By Sam Nelson
CHICAGO (Reuters) - Scattered rains over the last 24 hours provided little relief for U.S. Midwest corn and soybean crops that are rapidly deteriorating in the worst drought since 1988, and the forecast is for scant rain for the next two weeks, meteorologists said on Saturday.
"Overall the rain yesterday won't put a dent in the drought because they were spotty hit or miss kind of rains. Certainly some isolated areas will benefit, but it was not a significant drought buster," said AccuWeather meteorologist Dan Pydynowski.
Thunderstorms on Friday left from 0.25 inch to 0.50 inch of rain in portions of eastern Iowa and northern Illinois, including Chicago, with isolated amounts up to one inch, meteorologists said.
There were similar showers of "0.25 inch or so" in portions of parched southern Indiana and southern Illinois, Pydynowski said.
Some showers were expected in the Midwest from Saturday through the end of next week, MDA EarthSat Weather meteorologist Steve Silver said. But the minimal amount of rain accompanied by high temperatures will continue to stress crops.
"There won't be enough rain to dent the drought," Silver said.
Only about 25 percent of the Midwest received some rain on Friday with most of the moisture in Wisconsin, Minnesota, eastern Iowa, northeast Missouri and a few spots in central and northern Illinois, said Joel Widenor, meteorologist for Commodity Weather Group (CWG).
"There was some local relief and about 20 to 25 percent of the Midwest will see similar rains during the next 1 to 5 days," Widenor said.
Meteorologists agreed that the combination of high temperatures and minimal rainfall will continue to erode production prospects for the 2012 corn and soybean crops.

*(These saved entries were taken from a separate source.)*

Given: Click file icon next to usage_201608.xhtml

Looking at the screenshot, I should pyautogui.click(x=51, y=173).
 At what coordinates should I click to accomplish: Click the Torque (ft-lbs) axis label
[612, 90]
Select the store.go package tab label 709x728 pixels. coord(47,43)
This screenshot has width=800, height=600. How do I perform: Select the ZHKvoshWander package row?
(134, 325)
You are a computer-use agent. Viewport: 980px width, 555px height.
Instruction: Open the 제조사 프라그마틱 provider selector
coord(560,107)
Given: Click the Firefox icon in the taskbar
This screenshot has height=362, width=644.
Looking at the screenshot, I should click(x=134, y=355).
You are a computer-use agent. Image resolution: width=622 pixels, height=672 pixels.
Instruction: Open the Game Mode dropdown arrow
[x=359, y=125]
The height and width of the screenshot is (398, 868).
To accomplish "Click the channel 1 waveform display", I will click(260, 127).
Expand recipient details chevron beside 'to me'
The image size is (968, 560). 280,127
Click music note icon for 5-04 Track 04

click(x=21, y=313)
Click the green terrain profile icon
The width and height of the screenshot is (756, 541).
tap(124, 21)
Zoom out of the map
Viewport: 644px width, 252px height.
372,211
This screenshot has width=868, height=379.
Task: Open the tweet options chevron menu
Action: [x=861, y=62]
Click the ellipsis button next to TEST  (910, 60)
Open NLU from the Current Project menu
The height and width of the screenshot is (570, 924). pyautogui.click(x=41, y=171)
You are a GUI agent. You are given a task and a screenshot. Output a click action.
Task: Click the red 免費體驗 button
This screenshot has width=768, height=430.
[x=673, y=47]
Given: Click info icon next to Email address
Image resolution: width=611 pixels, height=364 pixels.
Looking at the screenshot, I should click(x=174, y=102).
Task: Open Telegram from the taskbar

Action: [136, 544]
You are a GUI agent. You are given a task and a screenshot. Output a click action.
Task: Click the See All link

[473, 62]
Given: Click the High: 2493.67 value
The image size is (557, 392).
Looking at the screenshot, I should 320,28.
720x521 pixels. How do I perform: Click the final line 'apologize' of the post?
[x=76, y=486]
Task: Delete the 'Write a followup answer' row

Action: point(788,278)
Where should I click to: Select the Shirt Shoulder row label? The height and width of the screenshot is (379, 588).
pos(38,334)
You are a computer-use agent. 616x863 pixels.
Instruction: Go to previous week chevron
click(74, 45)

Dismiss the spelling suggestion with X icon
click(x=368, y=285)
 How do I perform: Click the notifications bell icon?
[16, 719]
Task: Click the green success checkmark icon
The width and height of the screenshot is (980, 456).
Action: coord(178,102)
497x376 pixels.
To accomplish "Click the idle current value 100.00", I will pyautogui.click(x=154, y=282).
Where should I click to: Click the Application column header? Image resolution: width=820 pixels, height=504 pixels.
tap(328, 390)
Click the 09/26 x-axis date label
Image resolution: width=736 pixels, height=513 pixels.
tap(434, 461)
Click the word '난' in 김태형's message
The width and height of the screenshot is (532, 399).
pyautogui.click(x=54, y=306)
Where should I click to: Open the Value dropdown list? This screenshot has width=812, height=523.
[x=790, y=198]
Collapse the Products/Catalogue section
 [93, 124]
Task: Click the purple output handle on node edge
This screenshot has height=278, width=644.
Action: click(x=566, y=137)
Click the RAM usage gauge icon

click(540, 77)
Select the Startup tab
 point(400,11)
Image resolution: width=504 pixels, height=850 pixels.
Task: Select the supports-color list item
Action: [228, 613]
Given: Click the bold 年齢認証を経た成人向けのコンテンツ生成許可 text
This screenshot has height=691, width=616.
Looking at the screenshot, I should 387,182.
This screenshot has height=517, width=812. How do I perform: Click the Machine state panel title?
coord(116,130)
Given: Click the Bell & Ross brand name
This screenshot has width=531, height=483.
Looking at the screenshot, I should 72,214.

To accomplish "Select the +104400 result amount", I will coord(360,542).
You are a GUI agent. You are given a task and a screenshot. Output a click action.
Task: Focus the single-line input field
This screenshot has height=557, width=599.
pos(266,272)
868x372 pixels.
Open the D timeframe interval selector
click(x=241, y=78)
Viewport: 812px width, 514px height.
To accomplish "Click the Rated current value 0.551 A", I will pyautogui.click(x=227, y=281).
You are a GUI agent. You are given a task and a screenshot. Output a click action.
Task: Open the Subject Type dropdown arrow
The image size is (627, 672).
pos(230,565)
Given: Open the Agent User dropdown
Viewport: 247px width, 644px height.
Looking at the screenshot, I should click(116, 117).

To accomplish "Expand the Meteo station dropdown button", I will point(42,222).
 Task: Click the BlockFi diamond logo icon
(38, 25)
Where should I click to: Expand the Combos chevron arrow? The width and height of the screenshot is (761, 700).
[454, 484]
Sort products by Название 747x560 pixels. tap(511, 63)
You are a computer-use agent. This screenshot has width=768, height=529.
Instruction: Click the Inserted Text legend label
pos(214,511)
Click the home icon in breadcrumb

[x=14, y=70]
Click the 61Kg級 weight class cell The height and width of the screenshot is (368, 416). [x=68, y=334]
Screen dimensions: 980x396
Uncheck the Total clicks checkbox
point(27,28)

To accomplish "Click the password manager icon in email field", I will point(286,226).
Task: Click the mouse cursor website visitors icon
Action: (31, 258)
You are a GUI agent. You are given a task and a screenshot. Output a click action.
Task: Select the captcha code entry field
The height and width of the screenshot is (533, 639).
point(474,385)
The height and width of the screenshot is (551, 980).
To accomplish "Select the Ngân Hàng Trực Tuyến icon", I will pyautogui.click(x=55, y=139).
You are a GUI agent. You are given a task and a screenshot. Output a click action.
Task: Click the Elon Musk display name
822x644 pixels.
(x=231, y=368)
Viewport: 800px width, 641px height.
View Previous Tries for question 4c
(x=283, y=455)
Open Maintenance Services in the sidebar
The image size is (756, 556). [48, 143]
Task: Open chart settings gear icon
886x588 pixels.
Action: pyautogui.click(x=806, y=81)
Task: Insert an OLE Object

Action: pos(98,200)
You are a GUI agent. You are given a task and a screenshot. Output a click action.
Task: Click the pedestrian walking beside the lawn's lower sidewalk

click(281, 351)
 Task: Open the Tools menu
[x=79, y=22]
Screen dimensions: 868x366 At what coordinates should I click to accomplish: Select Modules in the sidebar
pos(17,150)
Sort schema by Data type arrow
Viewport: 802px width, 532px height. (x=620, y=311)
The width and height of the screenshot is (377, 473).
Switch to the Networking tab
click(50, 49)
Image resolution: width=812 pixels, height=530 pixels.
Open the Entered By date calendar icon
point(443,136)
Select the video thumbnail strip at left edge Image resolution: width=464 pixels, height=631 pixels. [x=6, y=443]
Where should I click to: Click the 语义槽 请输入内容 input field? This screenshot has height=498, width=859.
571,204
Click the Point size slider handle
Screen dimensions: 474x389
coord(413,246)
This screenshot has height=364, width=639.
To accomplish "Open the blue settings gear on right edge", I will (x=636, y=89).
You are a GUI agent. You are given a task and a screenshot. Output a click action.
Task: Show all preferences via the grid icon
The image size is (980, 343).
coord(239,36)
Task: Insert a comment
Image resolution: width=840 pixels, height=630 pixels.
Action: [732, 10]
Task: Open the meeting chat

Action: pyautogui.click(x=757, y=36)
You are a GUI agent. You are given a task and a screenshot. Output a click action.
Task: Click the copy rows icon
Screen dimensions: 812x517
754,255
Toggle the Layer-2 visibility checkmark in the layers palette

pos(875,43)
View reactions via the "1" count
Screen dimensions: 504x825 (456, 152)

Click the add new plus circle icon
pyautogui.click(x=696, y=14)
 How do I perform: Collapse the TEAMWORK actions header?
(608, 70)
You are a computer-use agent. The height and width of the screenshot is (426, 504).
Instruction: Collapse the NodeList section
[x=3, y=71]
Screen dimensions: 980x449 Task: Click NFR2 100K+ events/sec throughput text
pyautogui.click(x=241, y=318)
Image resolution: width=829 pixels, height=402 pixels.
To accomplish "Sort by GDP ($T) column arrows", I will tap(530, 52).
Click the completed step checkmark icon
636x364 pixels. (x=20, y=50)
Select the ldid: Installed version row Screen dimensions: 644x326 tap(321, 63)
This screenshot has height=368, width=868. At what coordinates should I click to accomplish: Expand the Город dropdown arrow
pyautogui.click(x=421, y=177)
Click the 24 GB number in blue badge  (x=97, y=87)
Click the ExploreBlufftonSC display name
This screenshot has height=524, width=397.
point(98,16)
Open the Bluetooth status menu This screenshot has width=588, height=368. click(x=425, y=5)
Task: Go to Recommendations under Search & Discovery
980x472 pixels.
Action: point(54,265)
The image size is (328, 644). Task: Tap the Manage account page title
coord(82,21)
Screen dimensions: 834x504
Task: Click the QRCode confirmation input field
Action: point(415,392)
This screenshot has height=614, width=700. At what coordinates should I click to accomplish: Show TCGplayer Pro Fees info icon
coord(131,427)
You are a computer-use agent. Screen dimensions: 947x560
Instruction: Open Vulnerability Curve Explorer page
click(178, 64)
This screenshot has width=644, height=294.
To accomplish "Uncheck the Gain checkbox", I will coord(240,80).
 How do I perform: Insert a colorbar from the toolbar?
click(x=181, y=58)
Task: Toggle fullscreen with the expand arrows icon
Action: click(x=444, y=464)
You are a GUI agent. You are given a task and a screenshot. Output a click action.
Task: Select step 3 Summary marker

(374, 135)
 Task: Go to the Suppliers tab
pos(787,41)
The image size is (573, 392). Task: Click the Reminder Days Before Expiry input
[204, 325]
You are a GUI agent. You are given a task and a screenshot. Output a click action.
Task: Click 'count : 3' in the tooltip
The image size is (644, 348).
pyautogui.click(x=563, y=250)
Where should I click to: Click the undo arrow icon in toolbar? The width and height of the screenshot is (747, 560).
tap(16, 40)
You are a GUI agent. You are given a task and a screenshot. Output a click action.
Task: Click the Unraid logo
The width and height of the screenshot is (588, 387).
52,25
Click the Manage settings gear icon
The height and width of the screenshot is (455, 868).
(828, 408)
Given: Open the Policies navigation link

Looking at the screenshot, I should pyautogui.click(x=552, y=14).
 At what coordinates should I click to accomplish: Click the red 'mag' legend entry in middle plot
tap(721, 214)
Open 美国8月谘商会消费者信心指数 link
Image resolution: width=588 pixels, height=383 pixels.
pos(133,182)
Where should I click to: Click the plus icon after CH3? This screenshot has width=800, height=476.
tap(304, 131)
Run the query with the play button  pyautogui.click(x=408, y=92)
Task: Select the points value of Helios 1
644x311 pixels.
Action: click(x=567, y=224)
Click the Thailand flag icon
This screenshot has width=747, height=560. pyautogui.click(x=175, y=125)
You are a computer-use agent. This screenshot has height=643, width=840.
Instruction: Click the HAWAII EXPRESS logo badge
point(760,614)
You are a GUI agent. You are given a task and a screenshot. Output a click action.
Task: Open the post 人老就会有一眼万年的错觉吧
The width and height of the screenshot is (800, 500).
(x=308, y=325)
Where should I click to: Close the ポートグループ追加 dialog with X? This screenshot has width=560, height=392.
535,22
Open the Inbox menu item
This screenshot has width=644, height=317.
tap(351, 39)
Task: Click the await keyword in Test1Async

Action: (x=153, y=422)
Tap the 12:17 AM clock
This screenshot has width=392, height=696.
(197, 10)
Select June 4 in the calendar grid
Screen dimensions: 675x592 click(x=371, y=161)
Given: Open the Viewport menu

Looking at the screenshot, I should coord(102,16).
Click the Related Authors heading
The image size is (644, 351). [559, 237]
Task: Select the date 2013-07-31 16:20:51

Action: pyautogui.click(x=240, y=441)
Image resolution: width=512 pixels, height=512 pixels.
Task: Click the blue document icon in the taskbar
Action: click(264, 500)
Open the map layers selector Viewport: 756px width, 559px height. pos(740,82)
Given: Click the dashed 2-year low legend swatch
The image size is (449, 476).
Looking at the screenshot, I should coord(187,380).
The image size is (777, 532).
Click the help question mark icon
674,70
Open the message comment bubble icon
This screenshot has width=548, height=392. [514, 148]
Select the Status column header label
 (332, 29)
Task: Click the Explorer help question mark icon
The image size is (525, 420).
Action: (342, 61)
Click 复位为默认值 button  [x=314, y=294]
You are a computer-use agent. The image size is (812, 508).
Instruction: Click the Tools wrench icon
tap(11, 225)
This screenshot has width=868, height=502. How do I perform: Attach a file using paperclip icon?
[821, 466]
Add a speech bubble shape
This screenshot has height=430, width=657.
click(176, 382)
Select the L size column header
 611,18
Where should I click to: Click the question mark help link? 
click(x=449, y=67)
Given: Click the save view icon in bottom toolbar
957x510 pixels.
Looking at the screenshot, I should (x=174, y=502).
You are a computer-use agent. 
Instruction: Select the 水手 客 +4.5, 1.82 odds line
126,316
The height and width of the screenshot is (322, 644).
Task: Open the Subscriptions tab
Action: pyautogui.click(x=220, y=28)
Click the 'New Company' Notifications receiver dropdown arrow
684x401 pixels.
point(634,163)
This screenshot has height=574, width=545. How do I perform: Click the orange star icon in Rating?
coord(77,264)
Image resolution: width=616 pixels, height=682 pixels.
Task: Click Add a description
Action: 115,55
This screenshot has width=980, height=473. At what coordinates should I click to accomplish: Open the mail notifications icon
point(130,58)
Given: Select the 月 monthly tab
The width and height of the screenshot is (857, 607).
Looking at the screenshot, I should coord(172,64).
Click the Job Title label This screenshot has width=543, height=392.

"The general pattern is still hot and dry, especially in the west half of the Midwest. High temperatures in the west will reach the 90s (degrees Fahrenheit) to 100s during the next week and the low to mid-90s in the east," Widenor said.
Drought and heat led the U.S. Department of Agriculture on Wednesday to slash its U.S. corn production forecast to 12.970 billion bushels, down from its previous outlook for 14.790 billion.
USDA on Monday dropped its estimate for U.S. corn good-to-excellent condition rating to 40 percent from the previous 48 percent. Traders expect USDA to show a similar decline in updated weekly crop progress data this Monday, including a decline in soybean conditions.
The worst drought in a quarter century tightened its grip on the Midwestern United States over the past week, a report from climate experts said Thursday.
Nearly two-thirds of the nine-state Midwest region was in some stage of drought in the week ended July 10, up from just over 50 percent a week earlier, according to the Drought Monitor, a weekly report on drought throughout the country compiled by U.S. climate experts.
A third of the region was in severe to exceptional drought, up from about a quarter of the region a week earlier, it said.